Humpback Whale #0100, or Ohana, is a female humpback whale observed by PWF researchers in Maui Nui waters on March 6, 2019. During the encounter, Ohana and her calf were seen swimming slowly near the surface of the water. The team was able to successfully launch a drone over the mother-calf pair to collect valuable body measurements of both animals. These body measurements will be used to study the energetic costs for mothers and the growth of calves during their time in Maui Nui region and assess changes in body conditions during the migration between Hawai‘i-Alaska.


Bottlenose Dolphin #093, known now as He‘e Nalu, was initially sighted on January 9, 2010, and has been seen repeatedly over the years in inter-species interactions with humpback whales. While researchers are not exactly sure why these associations occur between these two species, some theories suggest that it might be a play-like behavior for the dolphins. During the most recent sighting with this dolphin on April 20, 2021, PWF researchers were able to successfully launch the drone and collect valuable body measurement data. This method of data collection will help the Research team learn more about the body condition and health individual dolphins.

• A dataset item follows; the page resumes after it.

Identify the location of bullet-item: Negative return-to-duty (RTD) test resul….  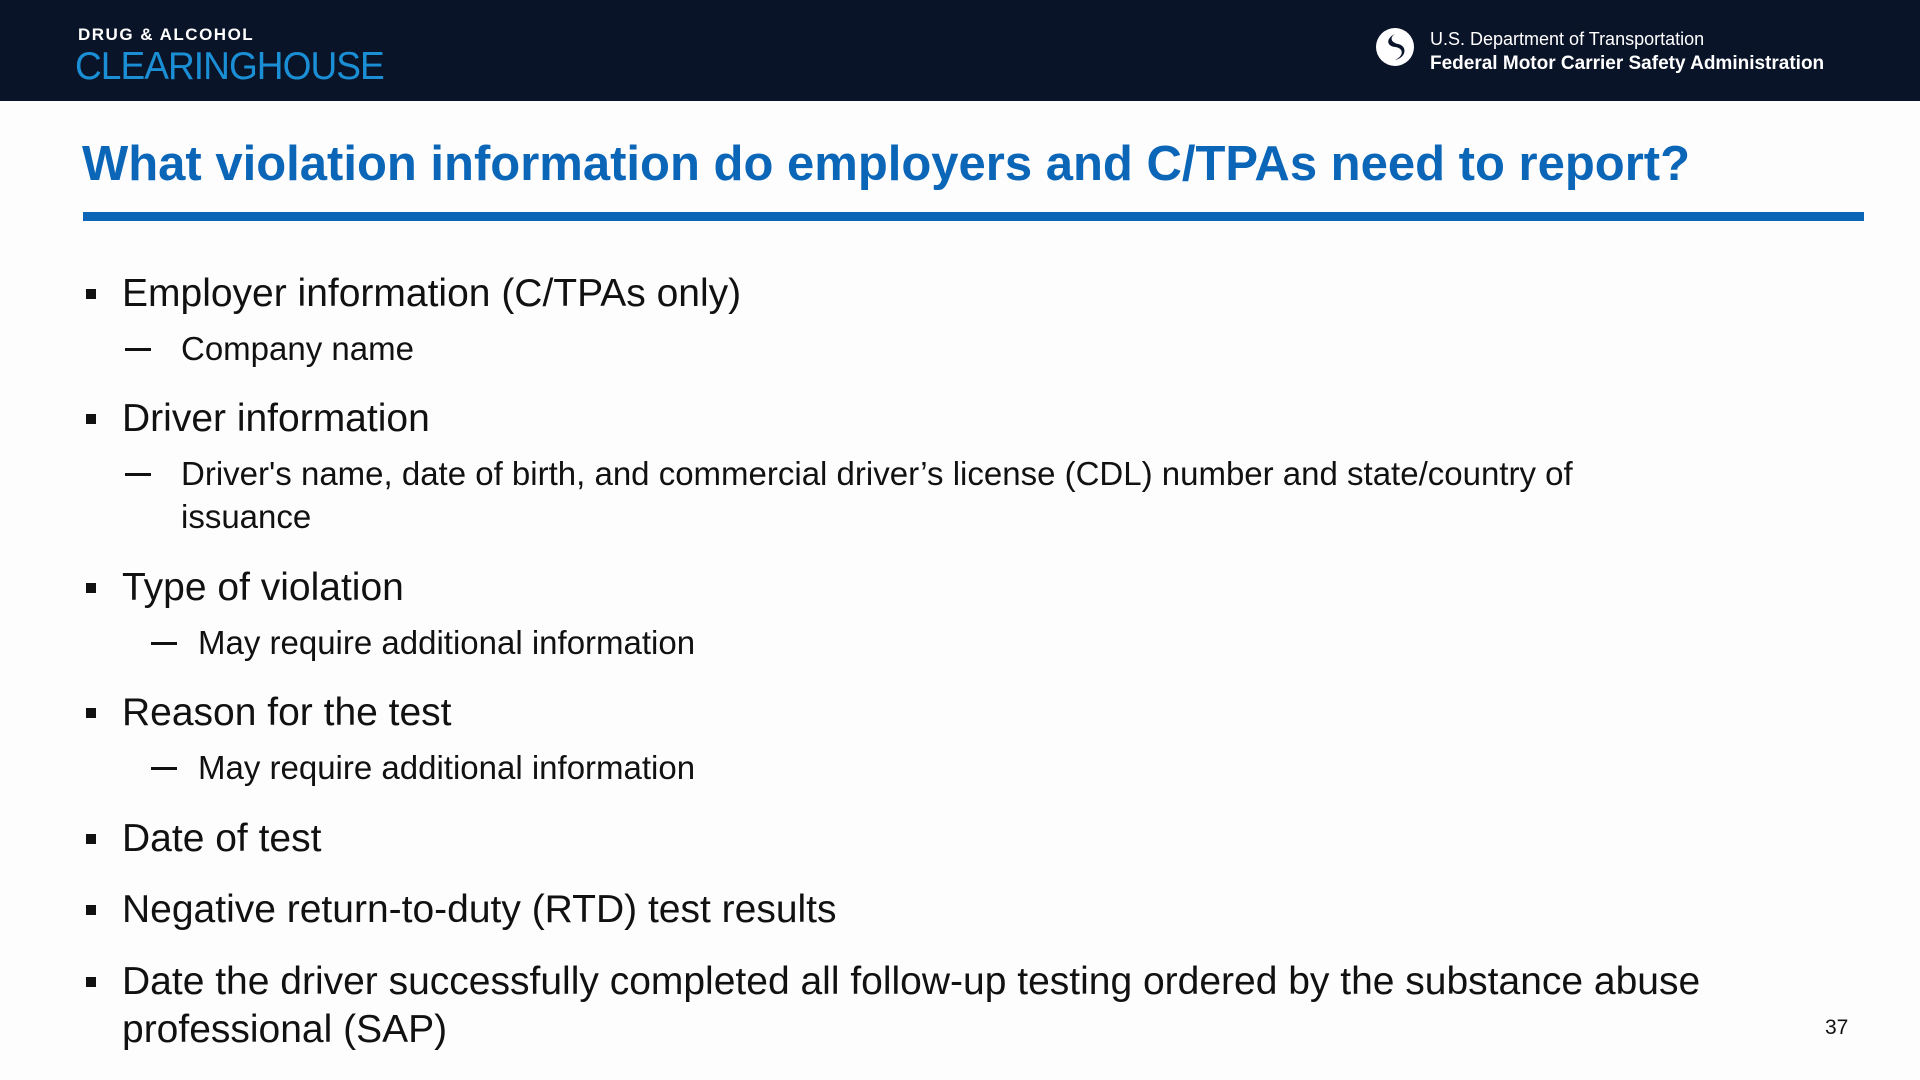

Pacific Whale Foundation researchers first spotted False Killer Whale #073 on January 9, 2000, traveling and feeding on mahi mahi with a pod of 20 individuals in the shallow warm waters between Maui and Lana‘i. This area is called the Au‘au Channel, which in Hawaiian means “to take a bath.” PWF’s Research team sighted Hoihoi again on August 28, 2012, traveling through the Maui Nui area. During an encounter on March 15, 2019 the team was able to successfully launch a drone and collect valuable body condition and body measurements data of the animals. The most recent sighting of Hoihoi occurred on November 17, 2020, when PWF researchers responded to reports of false killer whales in the area and were able to find the group and collect data as they traveled quickly through the area. Every sighting of Hoihoi is valuable for PWF’s ongoing research that aims to help protect this endangered population.